Approximately five percent of the world’s flowering plants, however, have developed a more efficient means of photosynthesis whereby they concentrate CO2 with a sort of biochemical pump or turbocharger – the C4 pathway. Through a complex process, the initial carbon storage molecules in C4 plants acquire an extra carbon atom, as compared to a 3-carbon compound in C3 plants.

C4 plants evolved much more recently, adapting to increasingly lower CO2 concentration in the atmosphere. The current level of CO2 was reached about 20 million years ago.

C4 plants are also more tolerant of drought and heat. Not surprisingly, many weed species are C4, as are a few crop plants such as maize and sugarcane.

Recreating C4 photosynthesis in other crop plants is something of the Holy Grail of crop genetic engineering, according to Ku.

Although Ku said the Chinese field trials have shown the new rice strain to be “pretty consistent” in achieving a 10 to 35 percent increase in rice crop yields, the strain has yet to be used in large-scale production there.

“We have been engaged in proof of concept work to show the beneficial effects,” he said of the technology. “Our next target is to introduce the technology on a larger scale in order to convince the farmers.”

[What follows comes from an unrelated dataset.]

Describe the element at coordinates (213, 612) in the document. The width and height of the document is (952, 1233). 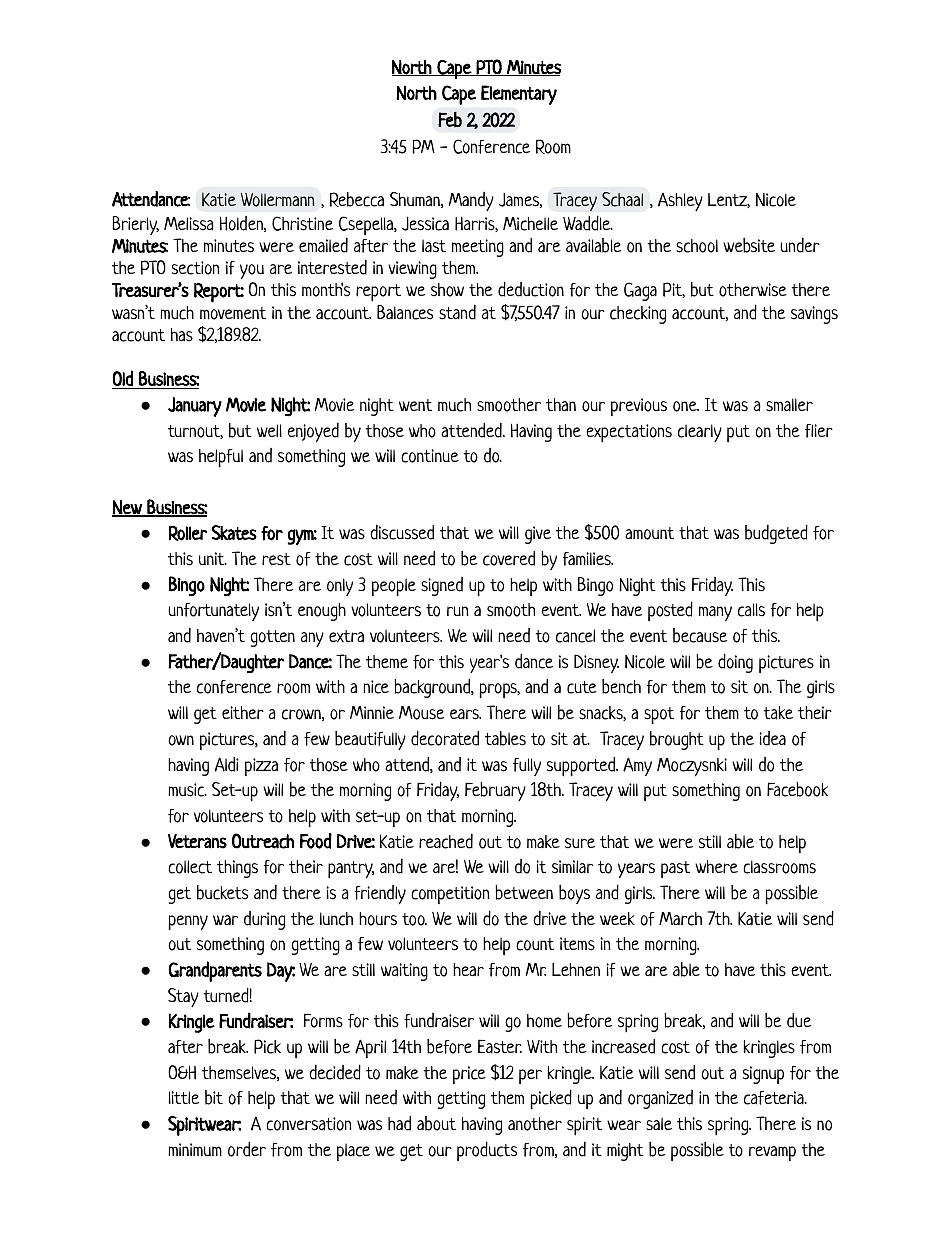
I see `unfortunately` at that location.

Ku also believes the technology used to improve the rice yields can be applied to other crops such as wheat, barley and potatoes.

Chinese news sources earlier this year reported that China envisions having at least one-third of the country’s total rice paddies planted with strains of what the news media there has called “super rice” within five years. Rice has remained a staple food for more than 60 percent of China‘s population and accounts for 40 percent of that country’s total cereals consumption.

Ku is also a member of the WSU Center for Integrated Biotechnology, where he serves as director of the plant transformation core facility. In his work with Chinese scientists, he is considered a senior member of the team, with expertise that is critical to the success of the project.

In addition to his applied research in the genetic modification of rice and other plants, Ku is engaged in basic research in plant photosynthesis.